■ What you should do
Each record is to be written out exactly as it appears.
======== Dataset records ========
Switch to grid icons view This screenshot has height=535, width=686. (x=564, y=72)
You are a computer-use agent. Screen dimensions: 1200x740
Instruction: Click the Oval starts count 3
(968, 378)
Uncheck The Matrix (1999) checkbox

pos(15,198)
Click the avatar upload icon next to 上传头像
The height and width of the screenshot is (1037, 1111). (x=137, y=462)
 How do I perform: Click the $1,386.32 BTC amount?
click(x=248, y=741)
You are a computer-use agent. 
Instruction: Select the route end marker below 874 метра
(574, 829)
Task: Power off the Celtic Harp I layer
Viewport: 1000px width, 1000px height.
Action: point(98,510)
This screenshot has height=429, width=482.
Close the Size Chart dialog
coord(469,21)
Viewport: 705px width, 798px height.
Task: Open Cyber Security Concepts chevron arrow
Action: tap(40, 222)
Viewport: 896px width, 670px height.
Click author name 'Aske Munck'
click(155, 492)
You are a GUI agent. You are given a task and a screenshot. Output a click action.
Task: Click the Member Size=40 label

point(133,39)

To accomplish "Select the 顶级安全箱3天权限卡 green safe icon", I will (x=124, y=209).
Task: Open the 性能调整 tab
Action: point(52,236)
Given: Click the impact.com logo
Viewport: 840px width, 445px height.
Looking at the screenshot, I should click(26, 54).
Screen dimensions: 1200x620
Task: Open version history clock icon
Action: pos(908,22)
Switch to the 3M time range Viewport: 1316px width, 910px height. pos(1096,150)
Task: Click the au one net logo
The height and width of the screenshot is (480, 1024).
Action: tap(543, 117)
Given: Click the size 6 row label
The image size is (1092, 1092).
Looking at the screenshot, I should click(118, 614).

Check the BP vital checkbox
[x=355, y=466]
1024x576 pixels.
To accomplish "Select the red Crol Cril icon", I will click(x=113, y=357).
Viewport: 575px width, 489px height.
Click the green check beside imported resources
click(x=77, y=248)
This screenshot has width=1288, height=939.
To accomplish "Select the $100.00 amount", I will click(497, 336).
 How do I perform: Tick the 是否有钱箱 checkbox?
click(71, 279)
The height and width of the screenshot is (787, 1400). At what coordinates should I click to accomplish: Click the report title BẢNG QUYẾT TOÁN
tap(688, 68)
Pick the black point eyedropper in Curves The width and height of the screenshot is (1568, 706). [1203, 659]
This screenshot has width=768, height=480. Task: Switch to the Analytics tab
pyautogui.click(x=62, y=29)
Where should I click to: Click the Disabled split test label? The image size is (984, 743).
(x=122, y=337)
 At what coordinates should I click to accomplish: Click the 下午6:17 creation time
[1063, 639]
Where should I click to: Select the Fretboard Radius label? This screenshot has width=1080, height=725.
========
■ Result
Switch to grid icons view This screenshot has height=535, width=686. (x=564, y=72)
You are a computer-use agent. Screen dimensions: 1200x740
Instruction: Click the Oval starts count 3
(968, 378)
Uncheck The Matrix (1999) checkbox

pos(15,198)
Click the avatar upload icon next to 上传头像
The height and width of the screenshot is (1037, 1111). (x=137, y=462)
 How do I perform: Click the $1,386.32 BTC amount?
click(x=248, y=741)
You are a computer-use agent. 
Instruction: Select the route end marker below 874 метра
(574, 829)
Task: Power off the Celtic Harp I layer
Viewport: 1000px width, 1000px height.
Action: point(98,510)
This screenshot has height=429, width=482.
Close the Size Chart dialog
coord(469,21)
Viewport: 705px width, 798px height.
Task: Open Cyber Security Concepts chevron arrow
Action: tap(40, 222)
Viewport: 896px width, 670px height.
Click author name 'Aske Munck'
click(155, 492)
You are a GUI agent. You are given a task and a screenshot. Output a click action.
Task: Click the Member Size=40 label

point(133,39)

To accomplish "Select the 顶级安全箱3天权限卡 green safe icon", I will (x=124, y=209).
Task: Open the 性能调整 tab
Action: point(52,236)
Given: Click the impact.com logo
Viewport: 840px width, 445px height.
Looking at the screenshot, I should click(26, 54).
Screen dimensions: 1200x620
Task: Open version history clock icon
Action: pos(908,22)
Switch to the 3M time range Viewport: 1316px width, 910px height. pos(1096,150)
Task: Click the au one net logo
The height and width of the screenshot is (480, 1024).
Action: tap(543, 117)
Given: Click the size 6 row label
The image size is (1092, 1092).
Looking at the screenshot, I should click(118, 614).

Check the BP vital checkbox
[x=355, y=466]
1024x576 pixels.
To accomplish "Select the red Crol Cril icon", I will click(x=113, y=357).
Viewport: 575px width, 489px height.
Click the green check beside imported resources
click(x=77, y=248)
This screenshot has width=1288, height=939.
To accomplish "Select the $100.00 amount", I will click(497, 336).
 How do I perform: Tick the 是否有钱箱 checkbox?
click(71, 279)
The height and width of the screenshot is (787, 1400). At what coordinates should I click to accomplish: Click the report title BẢNG QUYẾT TOÁN
tap(688, 68)
Pick the black point eyedropper in Curves The width and height of the screenshot is (1568, 706). [1203, 659]
This screenshot has width=768, height=480. Task: Switch to the Analytics tab
pyautogui.click(x=62, y=29)
Where should I click to: Click the Disabled split test label? The image size is (984, 743).
(x=122, y=337)
 At what coordinates should I click to accomplish: Click the 下午6:17 creation time
[1063, 639]
Where should I click to: Select the Fretboard Radius label? This screenshot has width=1080, height=725.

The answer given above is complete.